Source data:
┌──
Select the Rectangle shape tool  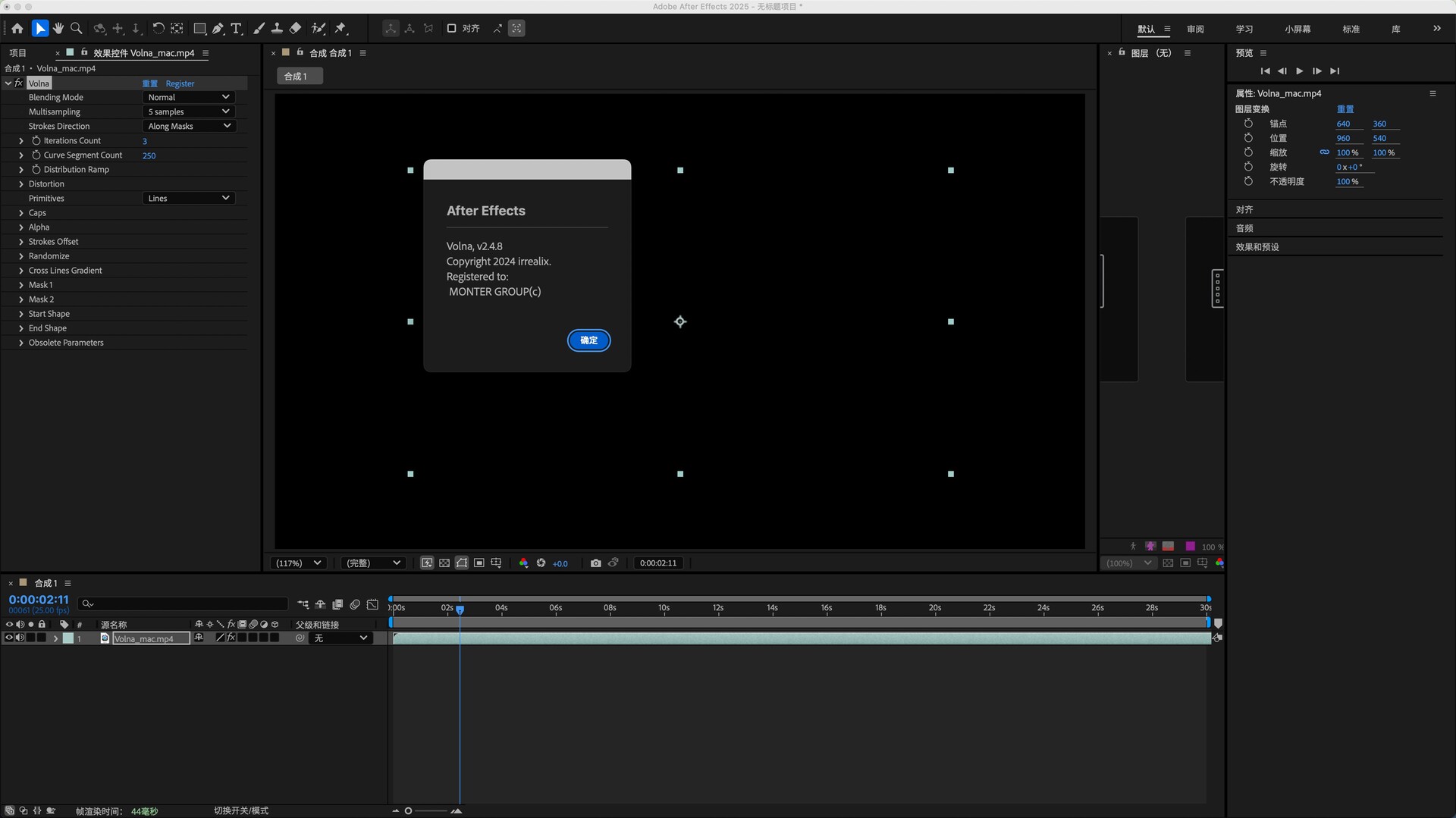[x=199, y=29]
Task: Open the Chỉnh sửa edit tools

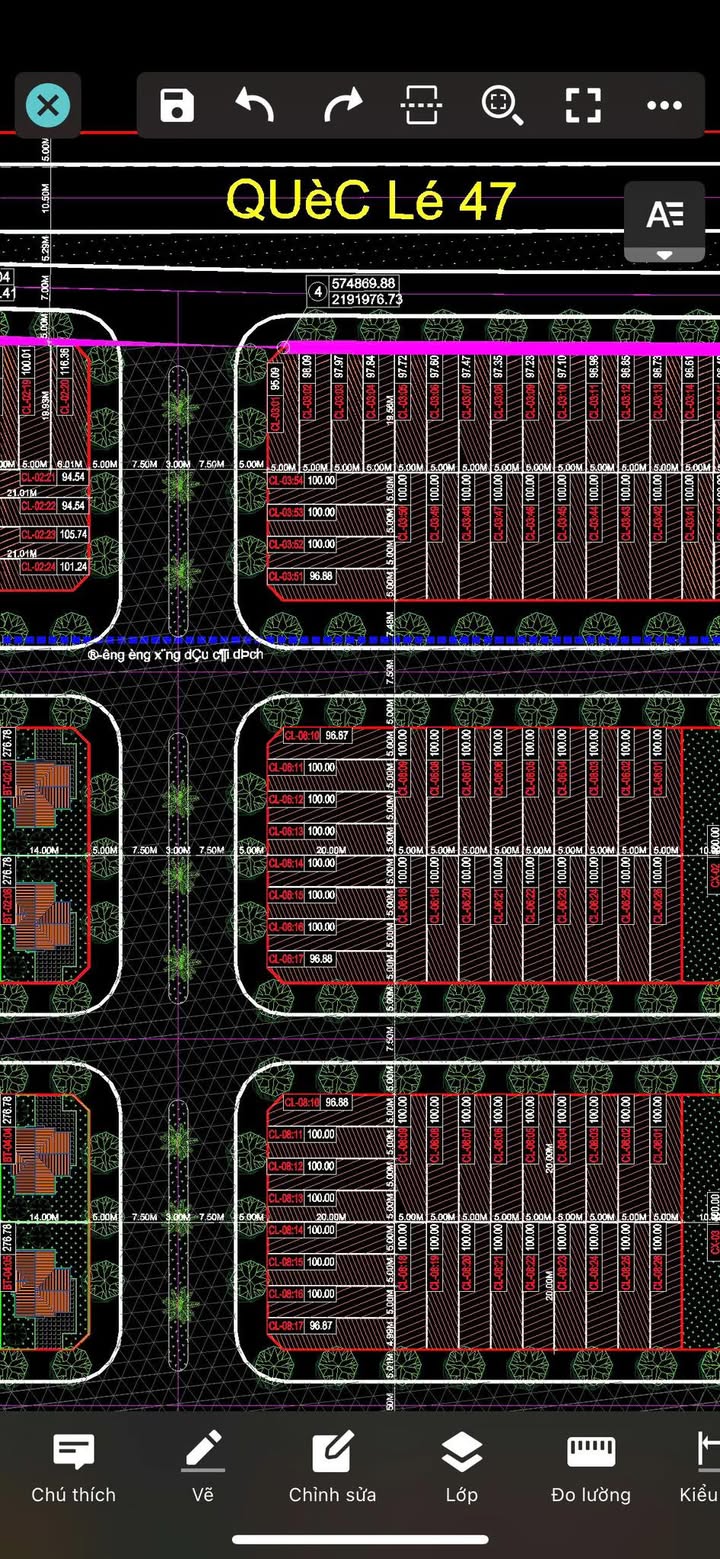Action: tap(332, 1467)
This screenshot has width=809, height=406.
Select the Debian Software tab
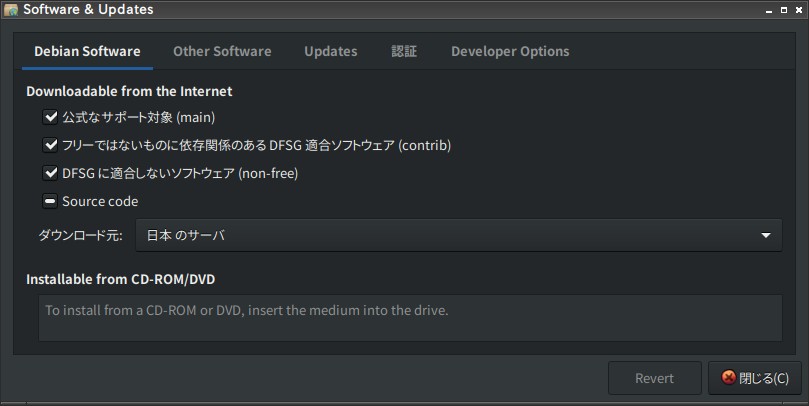tap(87, 51)
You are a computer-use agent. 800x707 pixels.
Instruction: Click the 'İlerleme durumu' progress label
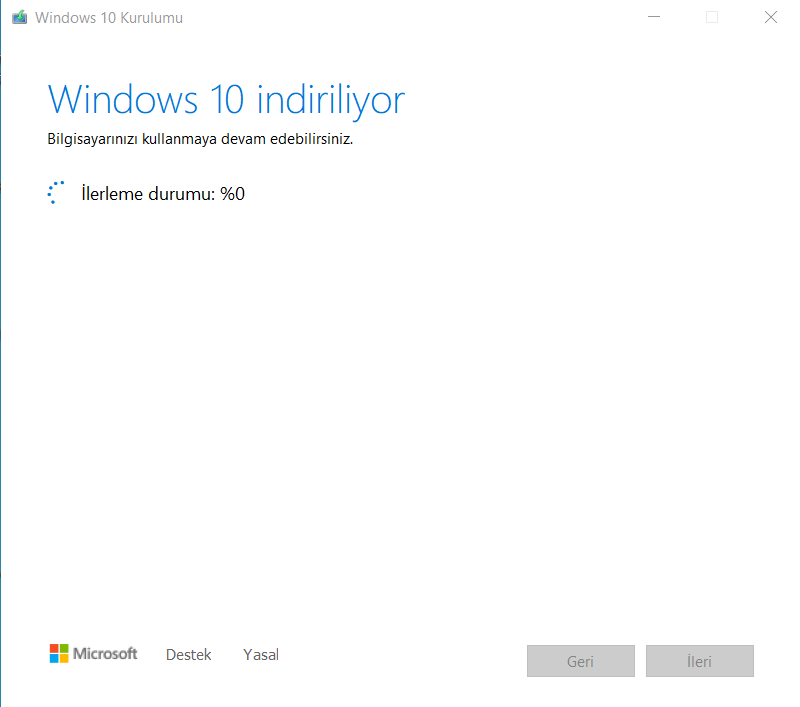pyautogui.click(x=147, y=194)
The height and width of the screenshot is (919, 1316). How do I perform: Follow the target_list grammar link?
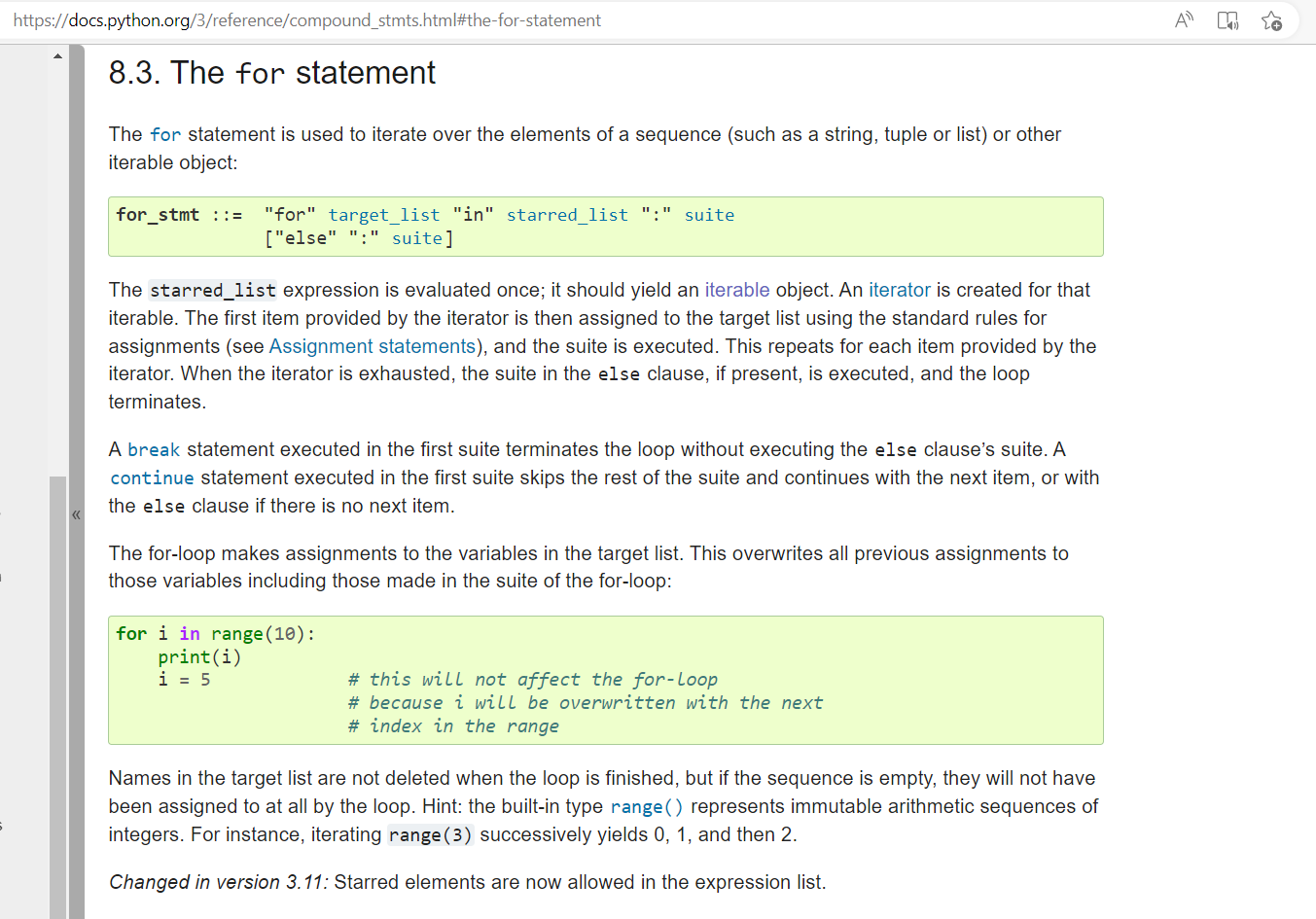coord(383,215)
└──
◆ PROBLEM DESCRIPTION
Please return only the lines from the one holding "The height and" through the end of the data, both ends included; do not copy any pictures.

◆ RESPONSE AREA
The height and width of the screenshot is (919, 1316). How do I perform: Follow the target_list grammar link?
coord(383,215)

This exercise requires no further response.